Solch ein "biblischer" Einstieg mag hier etwas erstaunen, doch scheint
er gerechtfertigt: in einer Bischofsstadt, die wesentlich von kirchlich
religiösen, katholischen Traditionen geprägt ist, die eine der
größten deutschen Theologenfakultäten und sogar ein Institut
für neutestamentliche Textforschung von Weltruf beherbergt.

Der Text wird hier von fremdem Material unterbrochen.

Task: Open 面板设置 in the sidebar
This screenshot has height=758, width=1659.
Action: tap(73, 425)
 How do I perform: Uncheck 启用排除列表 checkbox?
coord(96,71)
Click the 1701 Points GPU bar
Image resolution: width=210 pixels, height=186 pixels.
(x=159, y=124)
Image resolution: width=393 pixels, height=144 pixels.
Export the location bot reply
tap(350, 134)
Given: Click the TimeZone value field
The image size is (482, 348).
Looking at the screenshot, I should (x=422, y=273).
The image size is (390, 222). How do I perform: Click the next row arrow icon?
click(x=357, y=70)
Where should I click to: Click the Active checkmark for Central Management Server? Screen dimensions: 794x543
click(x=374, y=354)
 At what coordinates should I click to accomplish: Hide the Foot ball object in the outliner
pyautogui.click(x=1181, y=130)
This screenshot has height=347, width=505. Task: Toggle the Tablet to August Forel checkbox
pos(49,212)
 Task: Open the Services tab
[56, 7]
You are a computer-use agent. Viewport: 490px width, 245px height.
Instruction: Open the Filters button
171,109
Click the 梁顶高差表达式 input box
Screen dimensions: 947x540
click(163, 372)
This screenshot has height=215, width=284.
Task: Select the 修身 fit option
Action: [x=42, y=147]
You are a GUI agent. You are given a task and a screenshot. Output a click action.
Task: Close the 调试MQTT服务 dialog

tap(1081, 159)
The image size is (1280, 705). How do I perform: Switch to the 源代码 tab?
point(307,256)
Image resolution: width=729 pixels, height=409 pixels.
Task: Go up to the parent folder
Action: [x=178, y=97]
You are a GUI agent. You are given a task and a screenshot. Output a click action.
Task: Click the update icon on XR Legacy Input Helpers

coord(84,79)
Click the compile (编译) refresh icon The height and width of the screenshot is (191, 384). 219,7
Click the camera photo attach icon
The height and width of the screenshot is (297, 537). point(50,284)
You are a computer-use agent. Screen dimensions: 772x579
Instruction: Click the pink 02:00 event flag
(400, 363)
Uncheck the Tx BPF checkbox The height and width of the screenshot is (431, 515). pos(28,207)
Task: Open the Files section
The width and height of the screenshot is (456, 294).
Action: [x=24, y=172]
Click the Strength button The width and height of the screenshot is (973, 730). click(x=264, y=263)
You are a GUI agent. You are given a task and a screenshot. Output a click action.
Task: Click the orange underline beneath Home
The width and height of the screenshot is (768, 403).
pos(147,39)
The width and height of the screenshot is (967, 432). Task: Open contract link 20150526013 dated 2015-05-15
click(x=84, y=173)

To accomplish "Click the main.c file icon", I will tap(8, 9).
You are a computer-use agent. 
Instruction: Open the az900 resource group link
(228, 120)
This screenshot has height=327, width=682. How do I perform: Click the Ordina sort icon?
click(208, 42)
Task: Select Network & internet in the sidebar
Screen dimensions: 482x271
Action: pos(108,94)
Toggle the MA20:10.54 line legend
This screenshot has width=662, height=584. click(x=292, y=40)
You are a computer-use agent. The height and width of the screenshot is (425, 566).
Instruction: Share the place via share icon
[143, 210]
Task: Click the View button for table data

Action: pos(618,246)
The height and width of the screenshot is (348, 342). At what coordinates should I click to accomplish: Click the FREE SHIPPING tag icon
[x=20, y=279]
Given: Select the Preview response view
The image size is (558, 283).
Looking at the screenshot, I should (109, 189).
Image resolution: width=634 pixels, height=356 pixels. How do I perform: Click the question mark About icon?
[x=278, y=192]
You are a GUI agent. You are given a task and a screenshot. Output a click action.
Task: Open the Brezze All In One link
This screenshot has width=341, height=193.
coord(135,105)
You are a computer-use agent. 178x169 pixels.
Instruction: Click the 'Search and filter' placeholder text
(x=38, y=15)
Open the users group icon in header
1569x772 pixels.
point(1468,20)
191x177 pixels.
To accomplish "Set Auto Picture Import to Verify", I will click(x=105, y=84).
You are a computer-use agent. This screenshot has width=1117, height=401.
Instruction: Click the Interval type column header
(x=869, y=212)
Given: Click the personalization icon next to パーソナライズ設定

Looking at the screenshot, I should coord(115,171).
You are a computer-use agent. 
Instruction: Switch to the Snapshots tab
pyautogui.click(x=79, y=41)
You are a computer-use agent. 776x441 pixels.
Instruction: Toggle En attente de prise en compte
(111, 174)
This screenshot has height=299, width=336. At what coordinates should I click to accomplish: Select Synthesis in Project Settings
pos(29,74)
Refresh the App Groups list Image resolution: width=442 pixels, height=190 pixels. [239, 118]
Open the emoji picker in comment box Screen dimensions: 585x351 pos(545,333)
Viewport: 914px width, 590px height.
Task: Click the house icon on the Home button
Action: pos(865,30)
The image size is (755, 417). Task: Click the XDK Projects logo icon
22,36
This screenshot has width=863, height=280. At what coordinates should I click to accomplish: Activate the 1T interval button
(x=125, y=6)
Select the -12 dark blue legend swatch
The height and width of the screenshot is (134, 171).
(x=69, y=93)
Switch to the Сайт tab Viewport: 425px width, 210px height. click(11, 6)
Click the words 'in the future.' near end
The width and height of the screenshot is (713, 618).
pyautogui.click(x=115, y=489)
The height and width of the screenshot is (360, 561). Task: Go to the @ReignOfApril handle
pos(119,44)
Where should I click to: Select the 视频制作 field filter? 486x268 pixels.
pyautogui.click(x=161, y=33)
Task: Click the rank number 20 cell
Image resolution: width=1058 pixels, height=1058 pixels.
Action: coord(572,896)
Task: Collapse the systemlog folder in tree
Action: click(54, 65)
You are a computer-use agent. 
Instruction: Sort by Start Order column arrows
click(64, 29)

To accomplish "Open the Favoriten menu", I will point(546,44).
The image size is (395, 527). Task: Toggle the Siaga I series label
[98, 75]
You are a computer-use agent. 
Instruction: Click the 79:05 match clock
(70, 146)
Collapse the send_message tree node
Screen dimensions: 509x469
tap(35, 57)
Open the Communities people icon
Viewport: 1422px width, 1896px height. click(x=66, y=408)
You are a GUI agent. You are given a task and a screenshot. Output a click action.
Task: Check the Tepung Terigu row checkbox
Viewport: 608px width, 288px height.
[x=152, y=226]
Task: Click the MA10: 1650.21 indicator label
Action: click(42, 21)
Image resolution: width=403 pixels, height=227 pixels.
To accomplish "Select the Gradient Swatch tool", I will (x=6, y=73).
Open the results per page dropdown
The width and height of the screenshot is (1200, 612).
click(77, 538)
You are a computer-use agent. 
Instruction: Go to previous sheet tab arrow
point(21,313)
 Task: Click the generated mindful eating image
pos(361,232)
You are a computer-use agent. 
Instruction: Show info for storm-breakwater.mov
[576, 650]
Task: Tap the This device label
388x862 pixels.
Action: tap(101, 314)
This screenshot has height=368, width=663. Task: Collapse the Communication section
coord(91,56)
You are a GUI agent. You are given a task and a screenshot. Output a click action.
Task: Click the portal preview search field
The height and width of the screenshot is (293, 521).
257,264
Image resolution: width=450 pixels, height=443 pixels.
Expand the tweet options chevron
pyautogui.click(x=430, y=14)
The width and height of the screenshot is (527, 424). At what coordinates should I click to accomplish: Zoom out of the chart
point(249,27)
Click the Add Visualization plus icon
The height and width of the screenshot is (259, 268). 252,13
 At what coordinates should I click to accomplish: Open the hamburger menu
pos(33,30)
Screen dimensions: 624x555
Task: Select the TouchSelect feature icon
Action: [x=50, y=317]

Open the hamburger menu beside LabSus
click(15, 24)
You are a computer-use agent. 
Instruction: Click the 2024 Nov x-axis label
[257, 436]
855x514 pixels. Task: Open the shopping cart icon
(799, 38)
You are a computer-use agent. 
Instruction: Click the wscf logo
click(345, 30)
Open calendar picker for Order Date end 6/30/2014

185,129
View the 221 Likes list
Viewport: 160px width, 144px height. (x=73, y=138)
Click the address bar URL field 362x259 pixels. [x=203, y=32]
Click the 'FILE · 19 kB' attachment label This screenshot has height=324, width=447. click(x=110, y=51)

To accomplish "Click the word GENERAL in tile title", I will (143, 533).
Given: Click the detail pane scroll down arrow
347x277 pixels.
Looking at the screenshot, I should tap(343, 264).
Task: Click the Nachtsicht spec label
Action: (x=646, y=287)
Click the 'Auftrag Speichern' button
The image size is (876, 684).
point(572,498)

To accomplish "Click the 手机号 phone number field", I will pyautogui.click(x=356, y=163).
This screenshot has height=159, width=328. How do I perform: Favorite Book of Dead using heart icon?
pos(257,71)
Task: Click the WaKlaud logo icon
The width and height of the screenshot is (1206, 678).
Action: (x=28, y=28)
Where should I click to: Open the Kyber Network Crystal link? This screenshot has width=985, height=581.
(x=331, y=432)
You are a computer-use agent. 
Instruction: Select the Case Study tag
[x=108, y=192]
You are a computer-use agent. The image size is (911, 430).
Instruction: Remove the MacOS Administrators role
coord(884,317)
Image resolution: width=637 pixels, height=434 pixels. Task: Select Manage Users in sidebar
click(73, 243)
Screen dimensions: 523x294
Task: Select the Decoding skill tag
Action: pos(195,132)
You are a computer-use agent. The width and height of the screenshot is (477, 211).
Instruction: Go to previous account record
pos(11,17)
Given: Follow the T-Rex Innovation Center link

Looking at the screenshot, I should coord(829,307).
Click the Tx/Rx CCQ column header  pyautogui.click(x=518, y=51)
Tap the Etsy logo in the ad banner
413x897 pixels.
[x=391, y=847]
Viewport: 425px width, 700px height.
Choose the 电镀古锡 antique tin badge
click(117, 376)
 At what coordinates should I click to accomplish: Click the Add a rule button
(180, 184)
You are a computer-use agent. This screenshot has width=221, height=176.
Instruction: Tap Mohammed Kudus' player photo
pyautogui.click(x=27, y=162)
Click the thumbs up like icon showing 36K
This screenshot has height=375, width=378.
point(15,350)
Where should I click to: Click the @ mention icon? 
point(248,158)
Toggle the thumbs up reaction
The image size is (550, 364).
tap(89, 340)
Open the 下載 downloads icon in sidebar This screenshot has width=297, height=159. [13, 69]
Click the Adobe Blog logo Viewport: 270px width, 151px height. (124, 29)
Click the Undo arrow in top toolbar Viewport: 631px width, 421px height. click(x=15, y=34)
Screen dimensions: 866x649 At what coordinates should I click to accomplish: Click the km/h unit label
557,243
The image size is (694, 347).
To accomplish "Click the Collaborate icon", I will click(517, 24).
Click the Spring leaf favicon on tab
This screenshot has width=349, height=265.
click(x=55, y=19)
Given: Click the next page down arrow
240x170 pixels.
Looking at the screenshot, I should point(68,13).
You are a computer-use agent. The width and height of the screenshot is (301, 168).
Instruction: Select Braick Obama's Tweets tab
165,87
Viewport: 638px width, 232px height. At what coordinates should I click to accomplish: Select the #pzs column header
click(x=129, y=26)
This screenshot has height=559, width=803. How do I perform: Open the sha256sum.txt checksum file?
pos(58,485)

Was in biblischer Tradition über Homosexuelle geschrieben worden
ist, hat bis heute nicht an Aktualität verloren. Noch vor wenigen
Jahren meinte der Literaturhistoriker Hans Mayer; daß es auch in
der Gegenwart noch immer "Feuer und Schwefel" - im übertragenen Sinne
versteht sich - auf Homosexuelle niederfallen (Mayer, S. 182). Das mag
vor allem für die nationalsozialistische Zeit gelten, als Homosexuelle
verfolgt, ermordet und schließlich tatsächlich dem Wortsinn
nach: dem "Feuer "überantwortet: in den KZ-Öfen verbrannt wurden.
Falls sie das KZ überlebten, wurden sie auch von "Wiedergutmachung
"oder öffentlicher Anerkennung ausgeschlossen. Wann wird die katholische
Kirche ein Bedauern zu diesen Verbrechen an Homosexuellen äußern?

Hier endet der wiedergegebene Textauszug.